Five Months Later, Nepal Has Yet To Actually Spend Any Earthquake Aid Money


Five Months Later, Nepal Has Yet To Actually Spend Any Earthquake Aid Money

In April and May of this year, Nepal suffered the worst natural disaster in the country’s history when huge twin earthquakes destroyed many buildings, homes and roadways. The quakes killed almost 9,000 people and left approximately three million survivors with nowhere to live - except in plastic tents - and desperately needing food, water, shelter and medical care.

Despite the dire needs of its people, the Nepalese government has yet to use the $4.1 billion it received from foreign countries and relief agencies. The government has not provided relief to the citizens of Nepal and no efforts have been made to clean up the debris strewn about or to tear down dangerous remains of buildings - let alone rebuild.

Chief executive officer of the recently created National Reconstruction Authority, Govind Raj Pokharel, stated that the Nepalese government was unlikely to start using the money until late fall because of continued delays in plan approvals. There is also concerns regarding starting construction during the monsoon season. Pokharel acknowledges the delays and that, “The government’s response has been slow. I accept that.”

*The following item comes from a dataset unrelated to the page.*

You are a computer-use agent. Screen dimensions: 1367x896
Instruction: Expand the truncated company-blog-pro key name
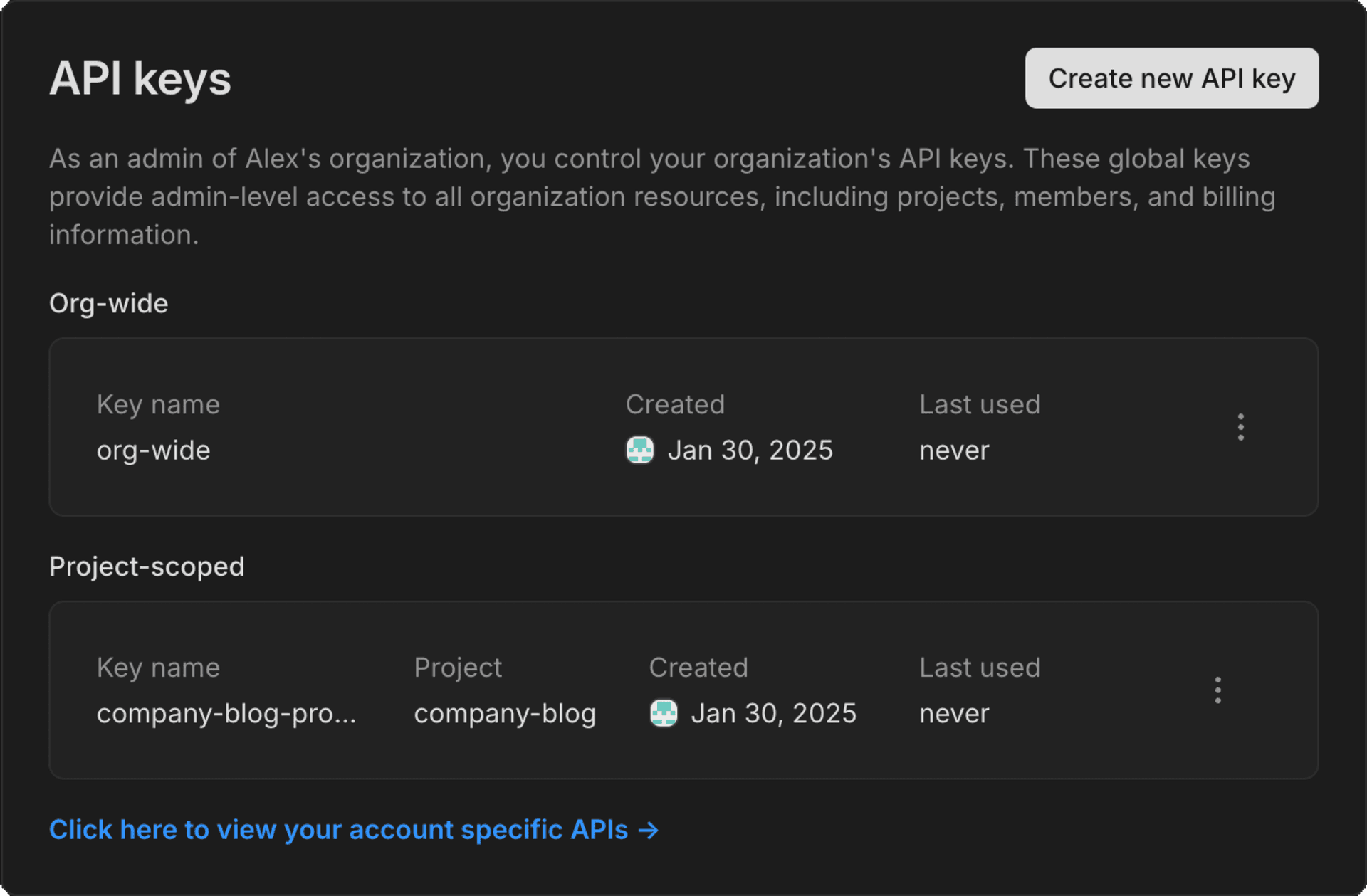tap(226, 713)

Nepal has been criticized for both its failure to prepare for the quakes and with its relief efforts following the quakes. Experts predicted that earthquakes were imminent, but the government did not respond accordingly. Moreover, four months after the quakes, the mess is everywhere, and citizens are living in squalor getting eaten by bugs.

Pokharel points out that disputes among ministers has caused the government’s failure to utilize the funds. The ministers have yet to sign off on rebuilding and aid distribution plans. Another major problem is that the Nepalese government is attempting to pass a new constitution aimed at creating a new political system and dividing the country into different, new regions. These decisions have led to severe clashes between officials. The government argues that the new constitution will help the reconstruction of the country by creating a more stable nation.

However, the government should have focused first on the needs of its people rather than trying to create a new constitution. Pokharel stated that, “We would have liked it if they concentrated on the reconstruction first. That would have been better. We have lost time and now we need to catch up.”